Die mehr als dreihundert westlichen Journalisten hier im Keller starren gebannt auf den Guerillaführer. Er ist tatsächlich eine legendäre Figur. Noch vor wenigen Jahren war er ein kleiner, unbekannter Schnittwarenhändler – heute ist er der rettende Engel der Palästinenser, vor dem die libanesischen Dorfbewohner ebenso zittern wie die herrschende Clique in Jordanien.

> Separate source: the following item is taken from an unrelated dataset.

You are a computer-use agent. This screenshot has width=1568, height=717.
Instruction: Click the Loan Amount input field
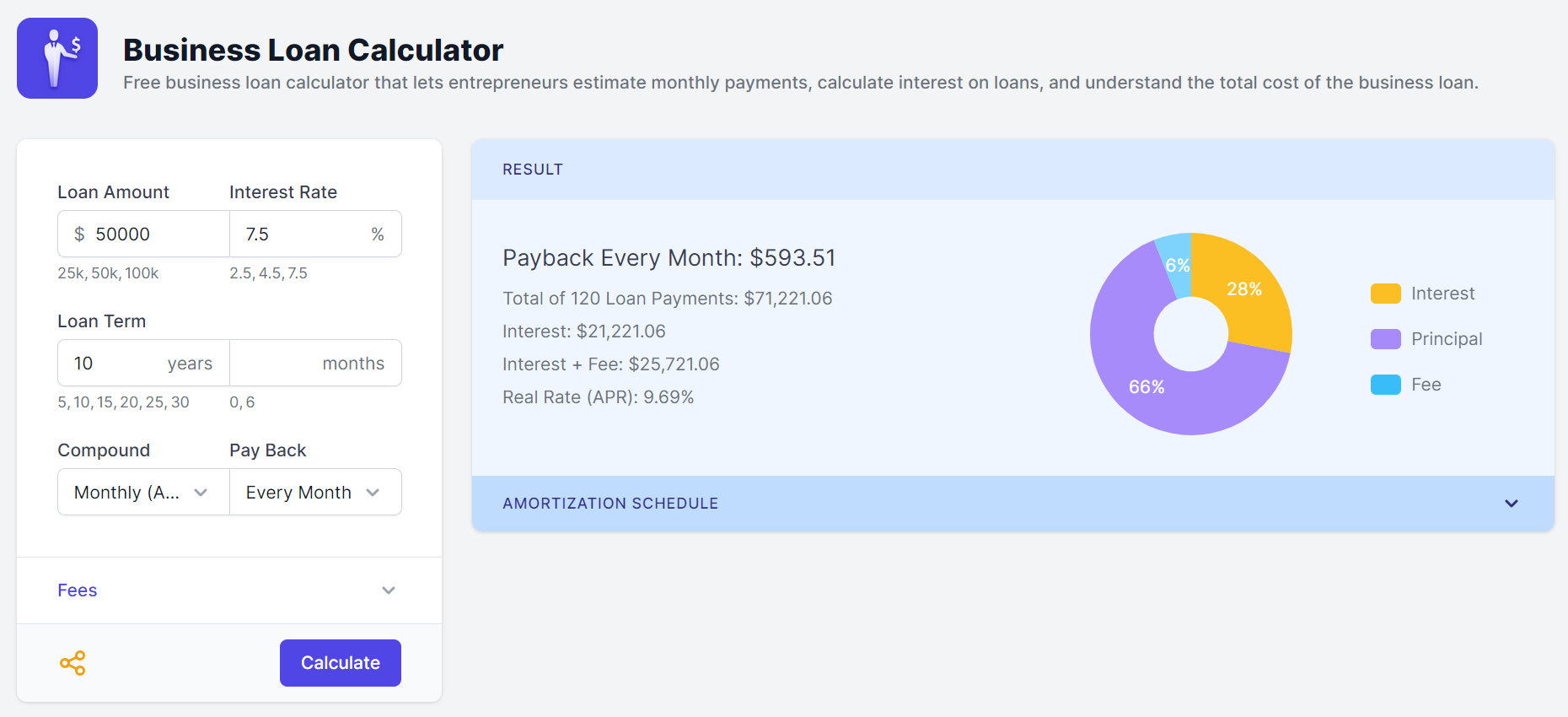pos(156,235)
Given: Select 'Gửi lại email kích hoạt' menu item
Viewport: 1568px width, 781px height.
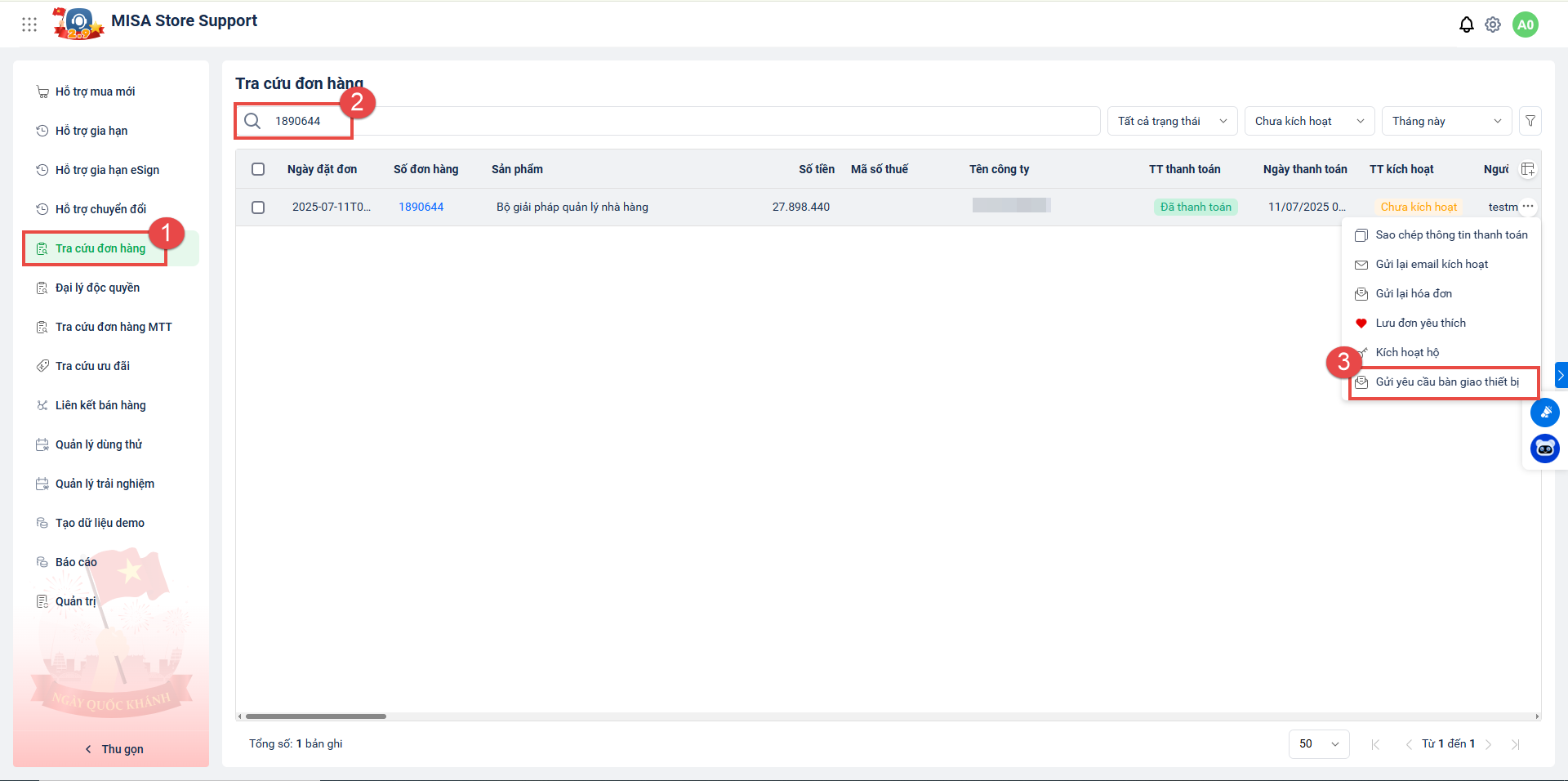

»Es gibt keinen Frieden«, lautet einer der Glaubenssätze Jassirs. »Es gibt kein Zurückweichen und keine Verhandlungen.«

Draußen auf dem Paradeplatz vor dem Hauptquartier üben sich Jassirs Männer in Bajonettangriffen. Dazu verwenden sie ausgestopfte Puppen mit Kronen auf dem Kopf. Ihr wildes Kampfgeschrei läßt die Fensterscheiben erklirren. Diese erprobten Freiheitskämpfer kennen jeden Pfad und jeden Hügel im feindlichen Gebiet. In dunklen Nächten, am liebsten bei Neumond, schlüpfen sie gespenstergleich durch die Barrikaden der pakistanischen Einheiten und legen die Beduinen um, die dort Wache stehen. Die Al-Fatach-Leute haben sich die Taktik des Vietkong zu eigen gemacht; bald erobern sie in heftigem Nahkampf ein Flüchtlingslager, bald lassen sie eine Meldestelle der Regierungstruppen in Flammen aufgehen. Nicht einmal in Kairo fühlen sich die arabischen Machthaber sicher. Der lange Arm von Al Fatach reicht überall hin.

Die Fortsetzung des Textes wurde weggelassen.